If the Lithuanian litas has to be linked to foreign currencies, Lithuania would be better served, one would think, to unhook it from that doubtful euro and set its price in regard to a ‘bundle’ of foreign currencies, such as the krona, the Danish krone, the Polish zloty, the U.S. dollar, the British pound sterling. This would give the Litas stability (in regard to speculation, if that is a legitimate fear) and it would tend to be less inflationary, or at least no more so than with its current status of being tied to the problematic euro.

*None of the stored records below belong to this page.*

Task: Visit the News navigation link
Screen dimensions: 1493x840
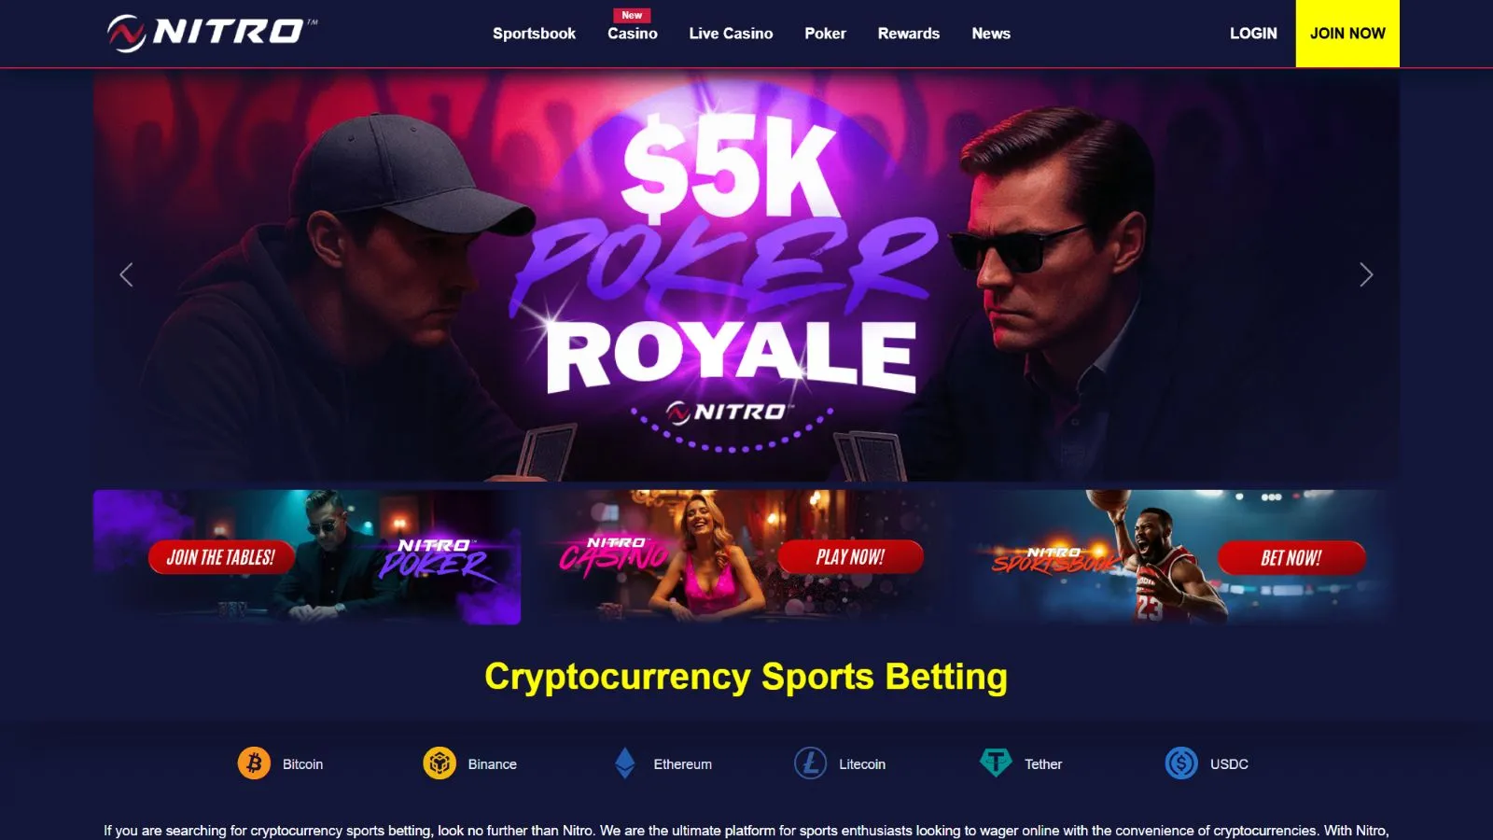Action: [991, 34]
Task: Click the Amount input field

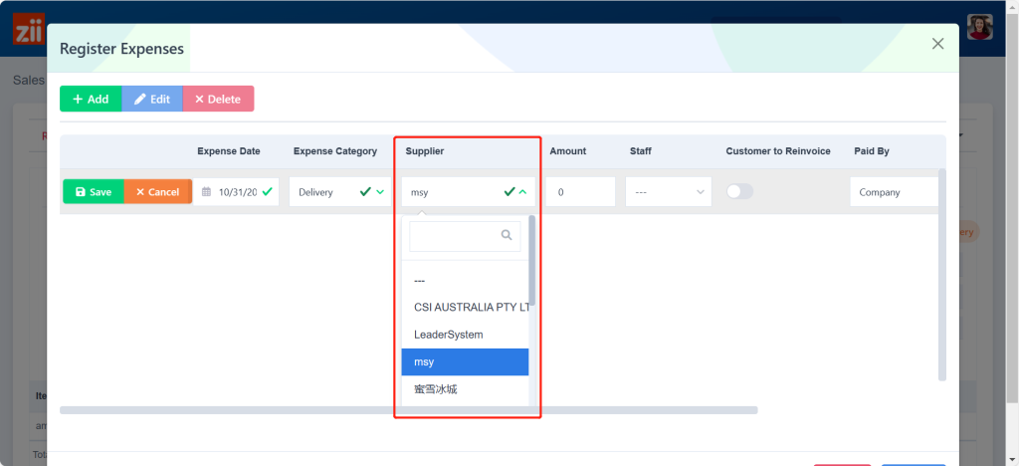Action: (580, 192)
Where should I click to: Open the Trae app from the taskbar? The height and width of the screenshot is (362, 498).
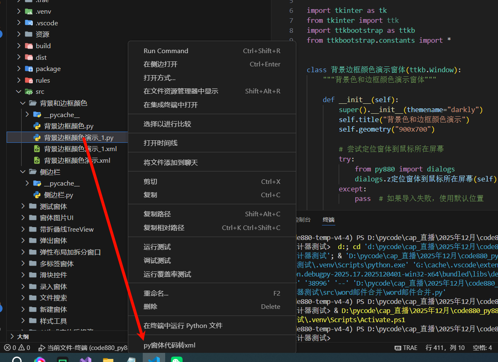[154, 357]
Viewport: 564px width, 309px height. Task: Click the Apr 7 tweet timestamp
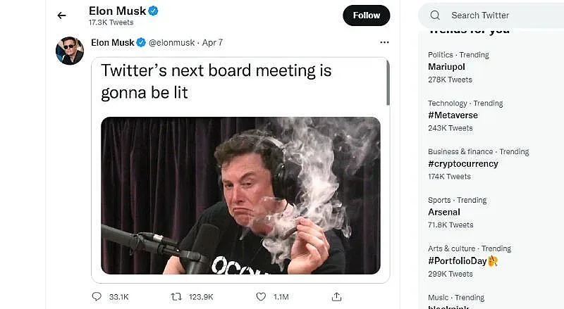coord(212,42)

Will this happen? No. It would take more guts than have been demonstrated. Let us remember that Lithuania was the first to vote in favor of the eventually-defeated EU Constitution – although based upon some rather decent insider information, no one had any real idea what they were voting for (the ‘constitution’ was a series of changes to various treaties, and it was immensely difficult to get a handle on what it all was to mean).

So it goes.

You heard it here first!

“The train has left the station.” These were the words of Viviane Reding, Vice-President and Commissioner for Justice, Fundamental Rights and Citizenship, spoken at the ECR European Contract Law Hearing held at the European Parliament in Brussels on May 3rd, 2011 (which I attended). This is how the question of whether there will or will not be a pan-EU Contracts Code was answered. The “Commisar” was trying to convey the idea that a political decision has been made and that there indeed will be an EU Contracts Code.

Commissioner Reding did not speak with forked-train. It’s been a slow train coming, but the official proposals have now been made. In words more understandable by American standards, the bill has now (just about a month ago – October 11) been proposed and is in committee.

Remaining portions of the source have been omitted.